# Data for this exercise
=====
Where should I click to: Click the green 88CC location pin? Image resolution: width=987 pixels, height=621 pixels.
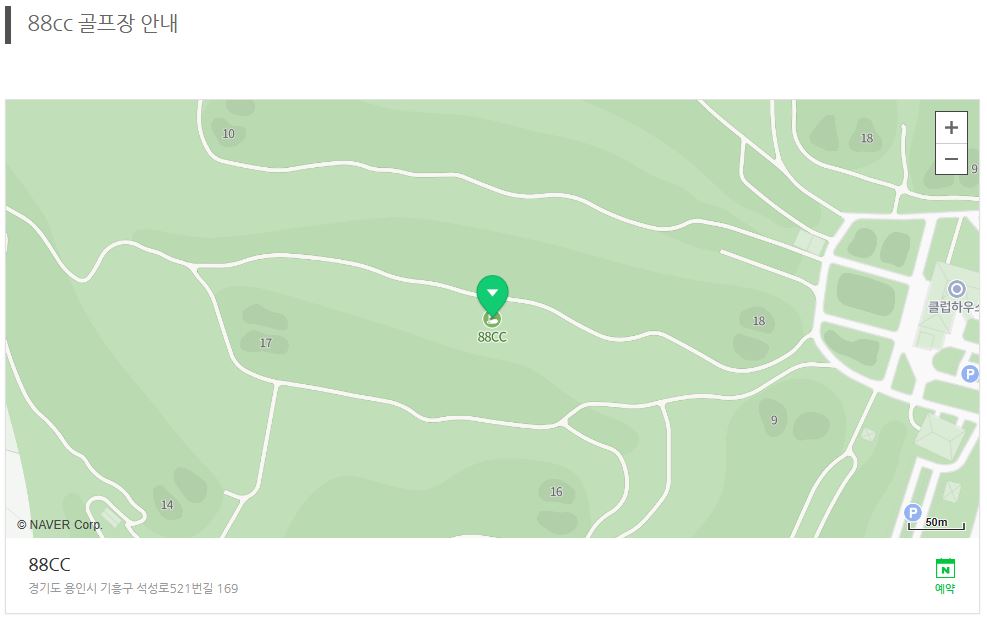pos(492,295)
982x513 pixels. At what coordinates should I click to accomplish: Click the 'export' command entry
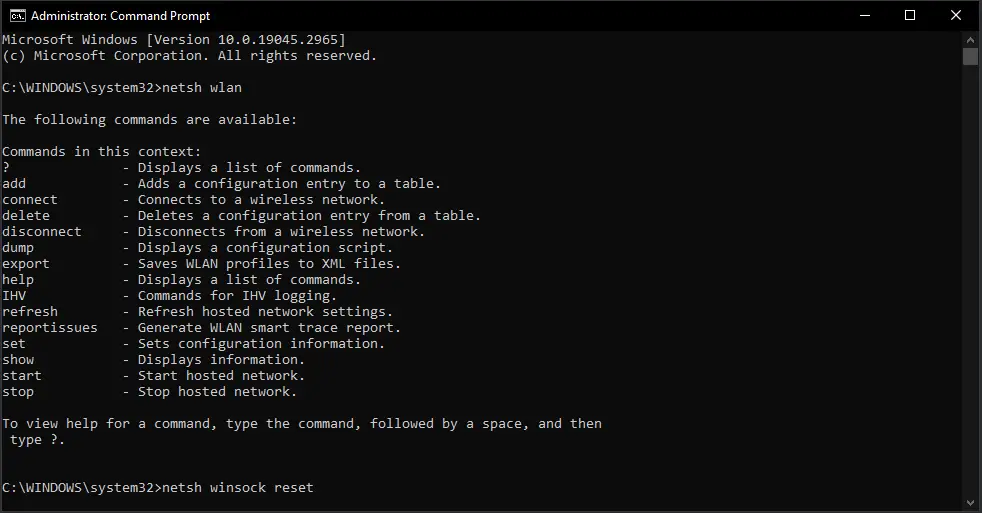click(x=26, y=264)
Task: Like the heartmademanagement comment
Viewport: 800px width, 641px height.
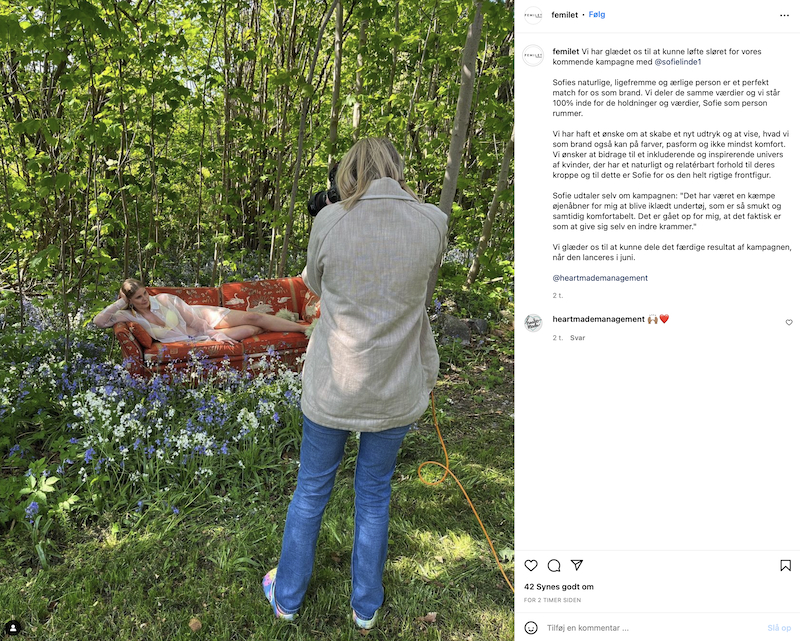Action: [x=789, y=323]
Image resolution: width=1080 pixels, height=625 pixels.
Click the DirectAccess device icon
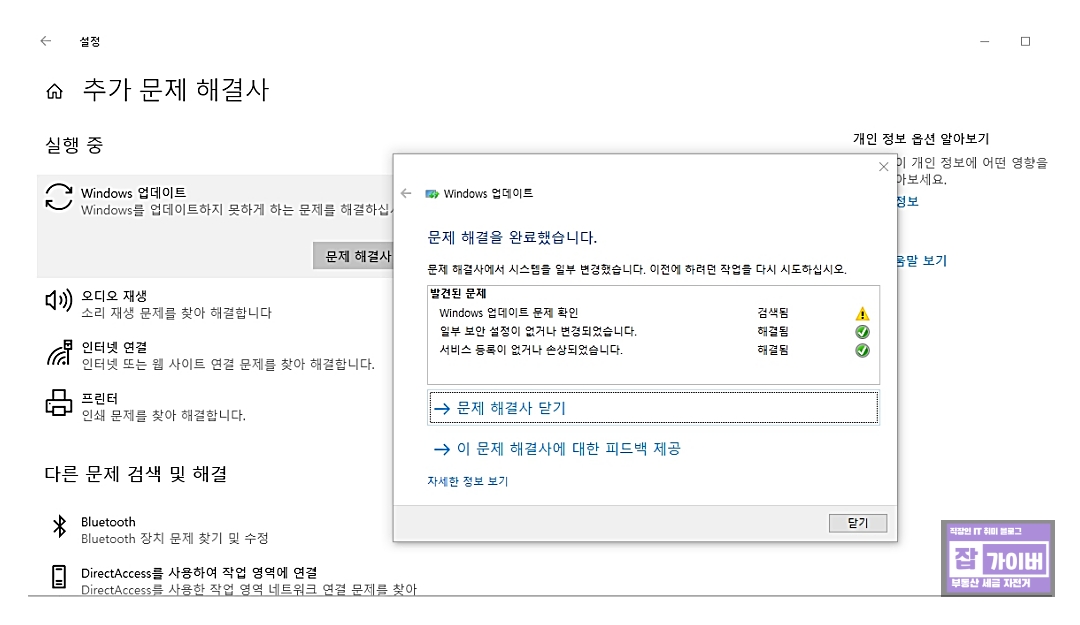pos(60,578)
=====
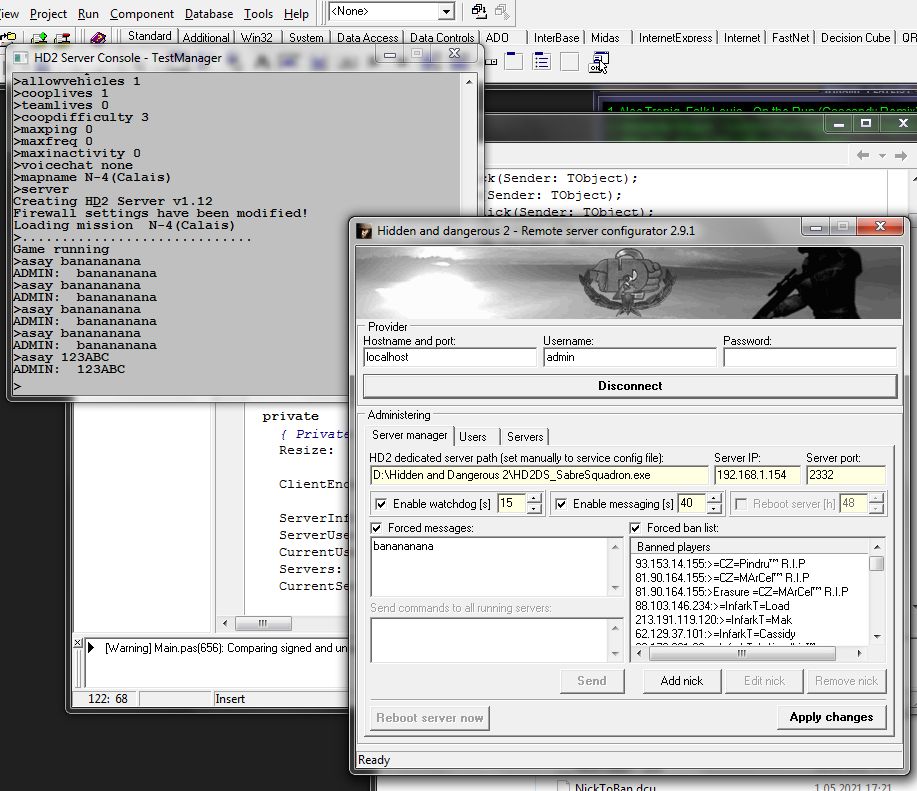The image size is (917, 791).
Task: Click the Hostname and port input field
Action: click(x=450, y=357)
=====
# Work order
Would you please reproduce the entries above, starting at the line with "Where should I" and stopping after the line with "Image resolution: width=1080"? Omit any pictures.

# Result of this exercise
Where should I click to: Click the green 88CC location pin? Image resolution: width=987 pixels, height=621 pixels.
pos(492,295)
982x513 pixels. At what coordinates should I click to accomplish: Click the 'export' command entry
click(x=26, y=264)
Task: Like the heartmademanagement comment
Viewport: 800px width, 641px height.
Action: [x=789, y=323]
Image resolution: width=1080 pixels, height=625 pixels.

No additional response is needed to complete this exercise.